Occlusio arteriae centralis retinae (Latin name)

By Bjarne Lühr Hansen PhD, MD and Philipp Skafte-Holm MD, Mentor Institute

In the case of a thrombosis in the afferent artery of the eye, a passing or permanent closing of the blood vessel affecting the supply area is one of several of the ramifications of the artery. Often, it is only one of the eyes that are affected. The thrombosis is caused by a dislodged blood clot that is lead with the bloodstream and wedges into the eye.

The risk of an arterial thrombosis in the eye increases with age and with the occurrence of arteriosclerosis, irregular heartbeat, bad heart valves, raised blood pressure and diabetes.

Since the central artery of the eye is an end artery, the eye is unable to receive its blood supply from other blood vessels. Therefore, a complete closing almost always leads to sudden and serious loss of eyesight. When it is the ramifications of the end artery that are closed, the loss of eyesight may be less extensive. If a smaller arterial blood clot in the eye is dissolved or passes by, a brief passing loss of eyesight occurs.
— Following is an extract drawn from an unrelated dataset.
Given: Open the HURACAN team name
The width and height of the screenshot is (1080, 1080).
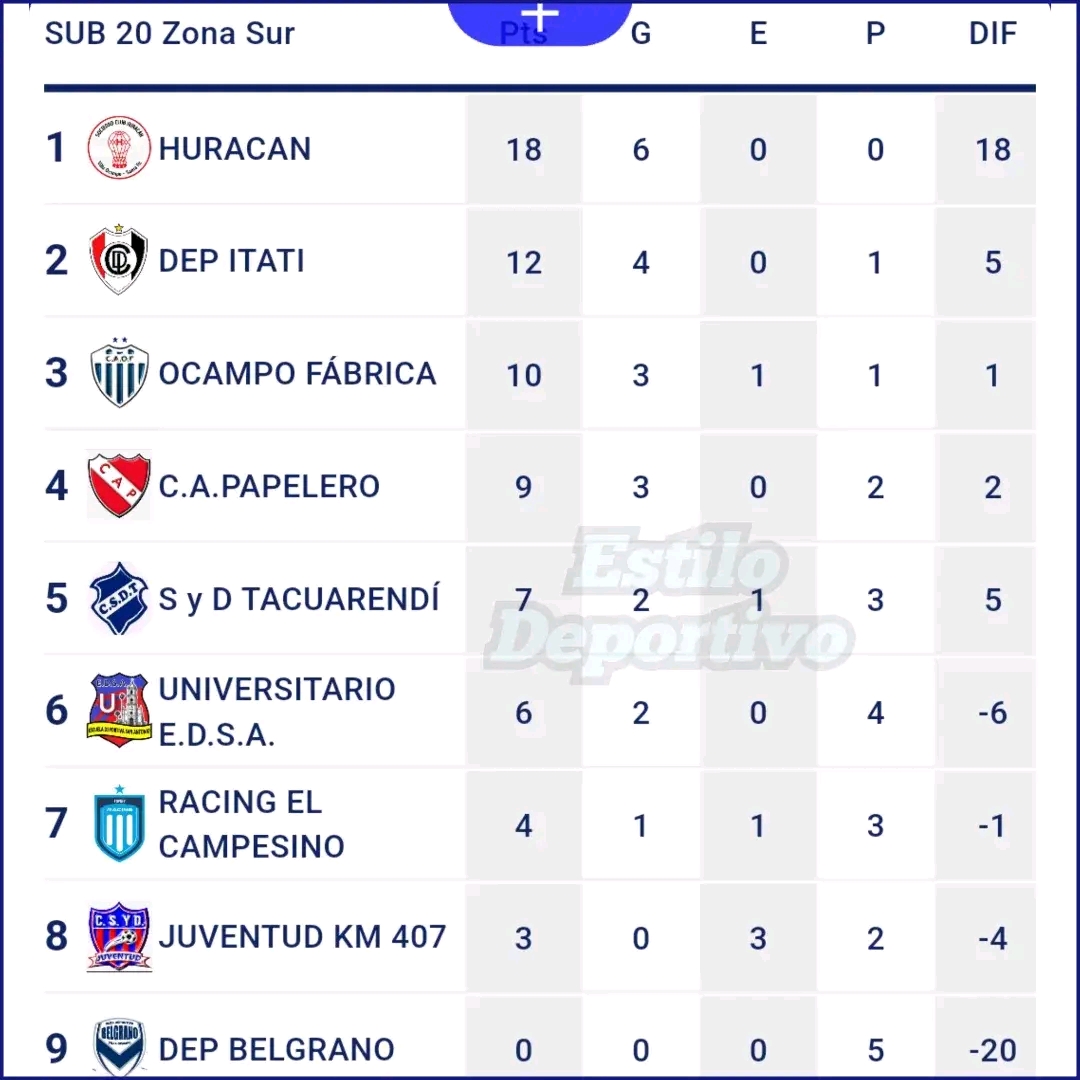Looking at the screenshot, I should click(x=235, y=149).
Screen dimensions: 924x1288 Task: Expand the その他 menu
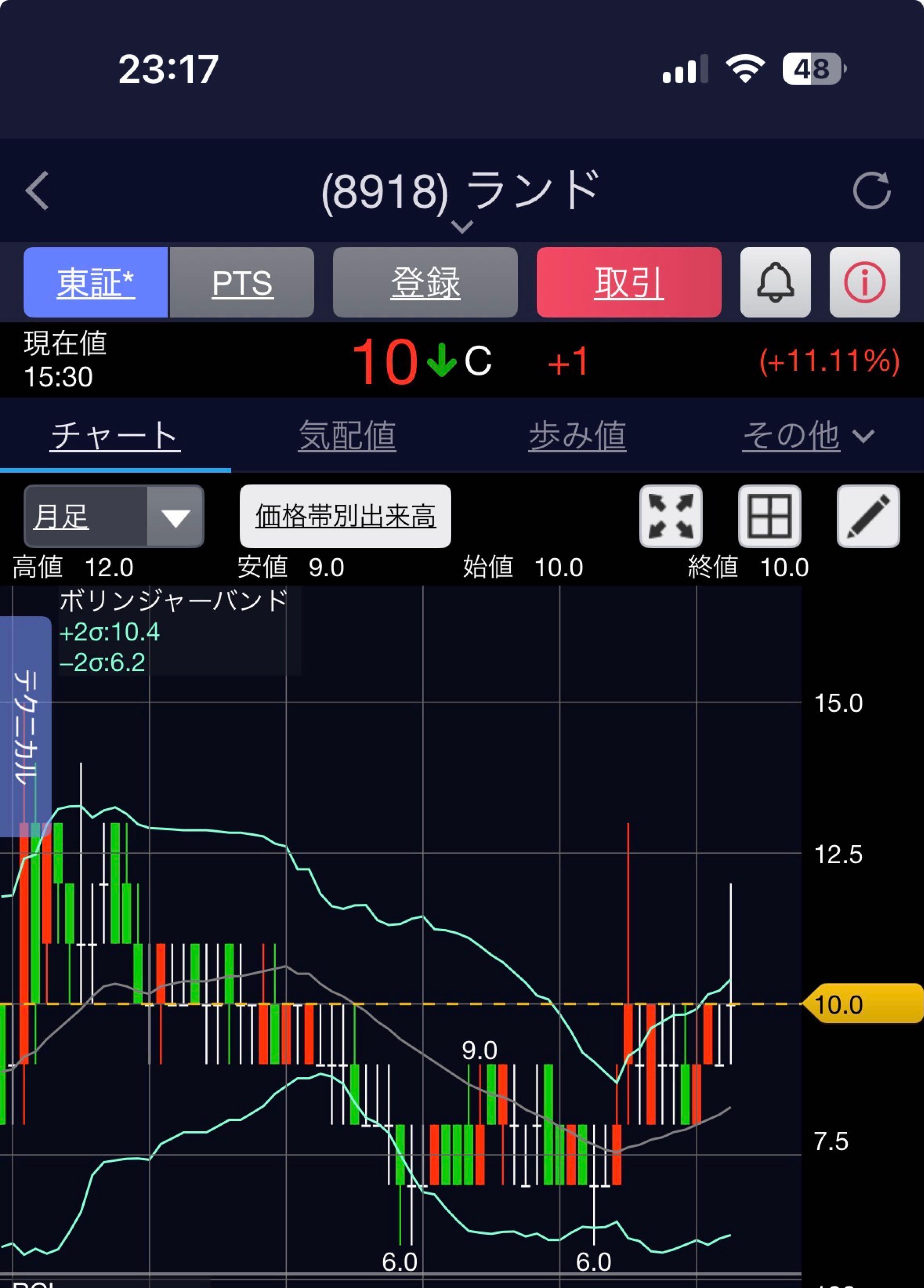click(x=808, y=436)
You should under every circumstance be examined by an ophthalmologist to get an explanation for the cause of the blood clot.

Further reading on Frequent signs.

What can you do?

Seek a doctor immediately, if you experience sudden loss of eyesight.

Contact the doctor tomorrow

The doctor can acutely refer you to an ophthalmologist.

Contact the doctor immediately

The ophthalmologist can perform a thorough examination of the retina and by doing an examination with dye (fluorescein angiography) possibly determine the extent of the closing. There is no treatment for an arterial thrombosis in the eye but you should always seek out the explanation for the cause of the blood clot.